Eskişehir Madencilik Kümesi Başkanı Metin Çekiç, ES TV’de yayınlanan günaydın Eskişehir programında gazeteciler Tarkan Demir ve Ayşegül Hümmet'in sorularını yanıtladı. Eskişehir'de hayata geçirilmek istenen altın madeni projelerine dikkat çeken Eskişehir Madencilik Kümesi Başkanı Çekiç, madenlerin çevreye zarar vermeden çıkarılmasının önemine vurgu yaptı. Beylikova'da bulunan ve dünya gündeminde önemli yer kaplayan Nadir Toprak Elementlerinin işlenme süreçlerine ve Türkiye ekonomisine kazandıracağı katkıya vurgu yapan Çekiç, "Biz bunu işlediğimizde trilyonlarca dolara sahip bir kaynağa Türkiye sahip olacak." dedi.

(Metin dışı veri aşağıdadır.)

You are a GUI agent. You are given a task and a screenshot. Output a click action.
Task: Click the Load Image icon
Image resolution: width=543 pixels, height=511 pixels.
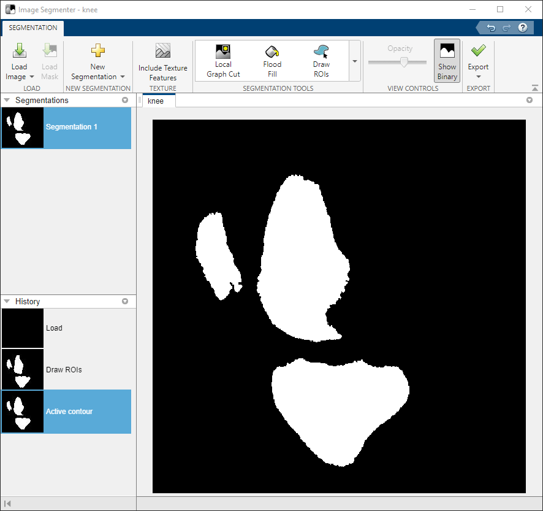[x=19, y=52]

DOĞAYLA UYUM İÇİNDE ÇALIŞMALIYIZ
“Eğer biz bağımsız bir ülke olmak, kendi ham maddemizi üretmek, dışa bağımlı olmak istemiyorsak bu, sahip olduğumuz ham maddeleri üretmemiz lazım.” diye konuşan Eskişehir Madencilik Kümesi Başkanı Metin Çekiç, “Dünyada 90 çeşit bilinen maden varlığı var. Bunlar da 75 tanesi ülkemizde bulunuyor. Bu madenlerden ithalatla ödediğimiz en büyük pay da altın, demir, bakır, alüminyum diye gidiyor. Bunlar bizim ülkemizde olan madenler. Fakat biz ithalata bunları ödediğimiz için cari açımız büyüyor. Yani madenler hem cari açığı kapatacak, bir de aynı zamanda yöre insanına istihdam sağlayacak, ülke kalkınmasına katkı sunacak bir sektör. Dünyanın en büyük bor rezervi şehrimizde Seyitgazi Kırka’da yüzde 73 dünya rezervine sahibiz. Onun haricinde Eskişehir nezdinde baktığımızda çevremizde altın madenleri var. Onun haricinde manyezit var. Onun haricinde doğal taşlar bakımından çok zengin bir bölgeyiz. Feldspat dediğimiz seramiğin ham maddesi Türkiye, şu anda dünyanın en büyük rezervine sahip ve en büyük ihracatçı konumunda. Kromda dünya rezervinde üçüncü, ihracatta dünyanın ikincisi ülkesiyiz. Yani baktığımızda her türlü maden ülkemizde var. Bazı madenler yeryüzüne çıkarılmış ama hala çıkarılmayı bekleyen milyonlarca ton maden Türkiye'nin zenginliği olarak duruyor. Son yıllarda söylenen vahşi madencilik şeklinde bir olguya biz madenciler olarak karşıyız. Madenlerimizi tüm çevreye rağmen değil, çevreyle beraber doğayla, insanla uyumlu bir şekilde çıkarmamız gerekiyor. Bunu yaparken de, yanlış yapanlarla doğru yapan madencilerin ayrılmasını istiyoruz. Tüm madencilerimiz kötüdür; madenlerimizi çıkarmayalım şeklindeki olumsuz algıya katılmıyoruz. Yanlış olan bir şey varsa, çevreye zararlı bir maden işletmesi varsa, onun gerekli tedbirleri alması lazım.” dedi.